The rapidly escalating tensions between China and Japan over the disputed Senkaku islands has just gotten real, as the Telegraph’s Ambrose Evans-Pritchard reports that a Chinese advisor has publicly called for the nation to DUMP en-masse it’s entire holdings of Japanese bonds. All $230 billion!
It appears the Fed’s QE∞ of $40 a month (+ PRN printing) may soon become $1.14 TRILLION a month should China decide to also dump it’s $1.1 Trillion in US treasury bond holdings, which appears like a likely progression considering the US announced Tuesday that it will back Japan should the nation be attacked over the disputed islands.
Beijing hints at bond attack on Japan
A senior advisor to the Chinese government has called for an attack on the Japanese bond market to precipitate a funding crisis and bring the country to its knees, unless Tokyo reverses its decision to nationalise the disputed Senkaku/Diaoyu islands in the East China Sea.

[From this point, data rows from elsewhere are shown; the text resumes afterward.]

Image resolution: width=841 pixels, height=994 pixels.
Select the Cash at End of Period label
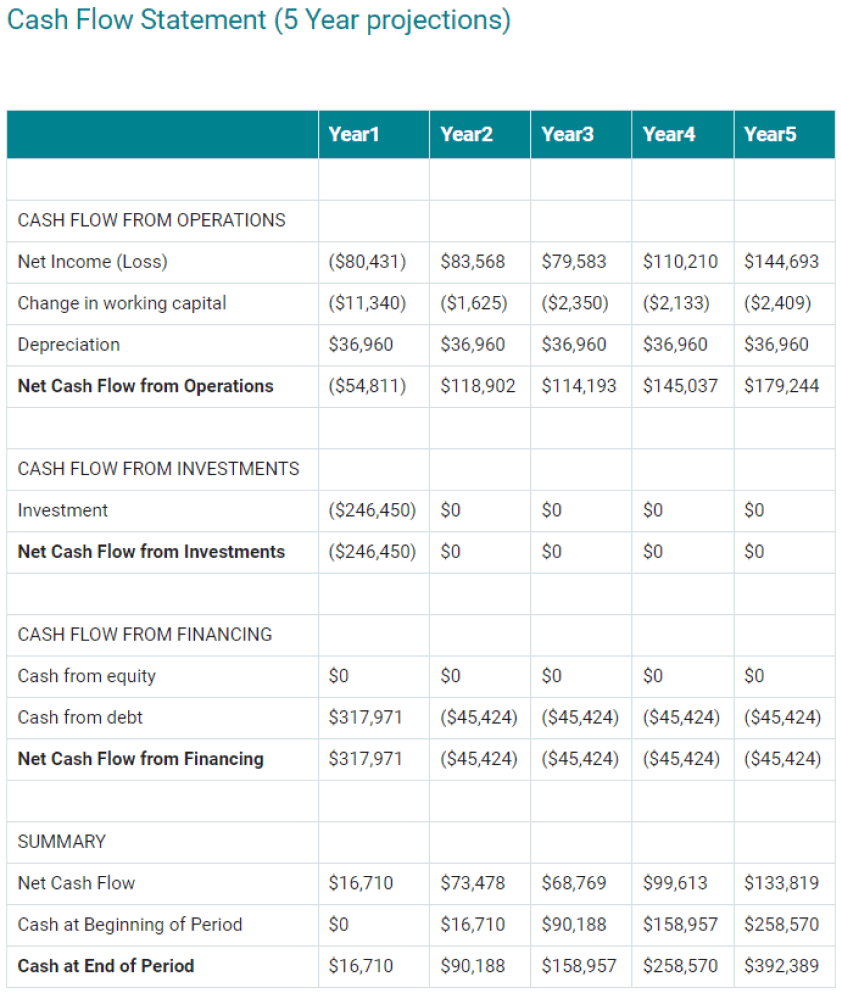[106, 966]
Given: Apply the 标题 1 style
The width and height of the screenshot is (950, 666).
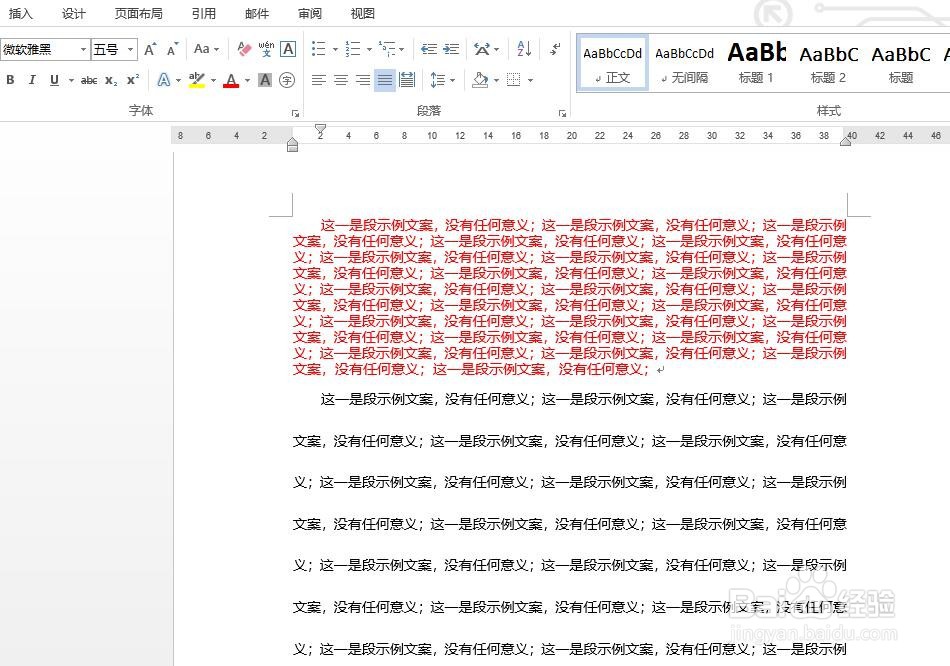Looking at the screenshot, I should (756, 60).
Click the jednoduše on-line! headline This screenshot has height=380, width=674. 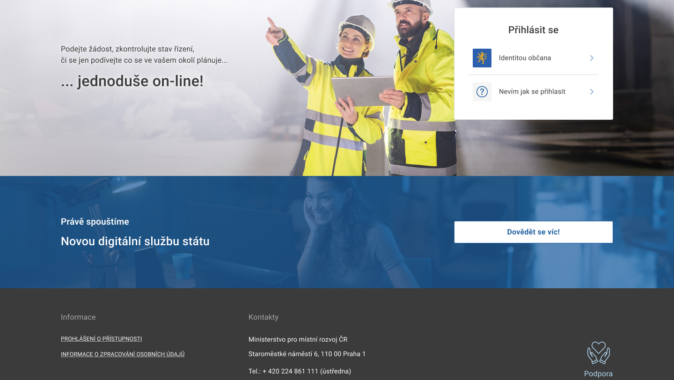132,81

Jin Baisong from the Chinese Academy of International Trade – a branch of the commerce ministry – said China should use its power as Japan’s biggest creditor with $230bn (£141bn) of bonds to “impose sanctions on Japan in the most effective manner” and bring Tokyo’s festering fiscal crisis to a head.
Writing in the Communist Party newspaper China Daily, Mr Jin called on China to invoke the “security exception” rule under the World Trade Organisation to punish Japan, rejecting arguments that a trade war between the two Pacific giants would be mutually destructive.
Separately, the Hong Kong Economic Journal reported that China is drawing up plans to cut off Japan’s supplies of rare earth metals needed for hi-tech industry.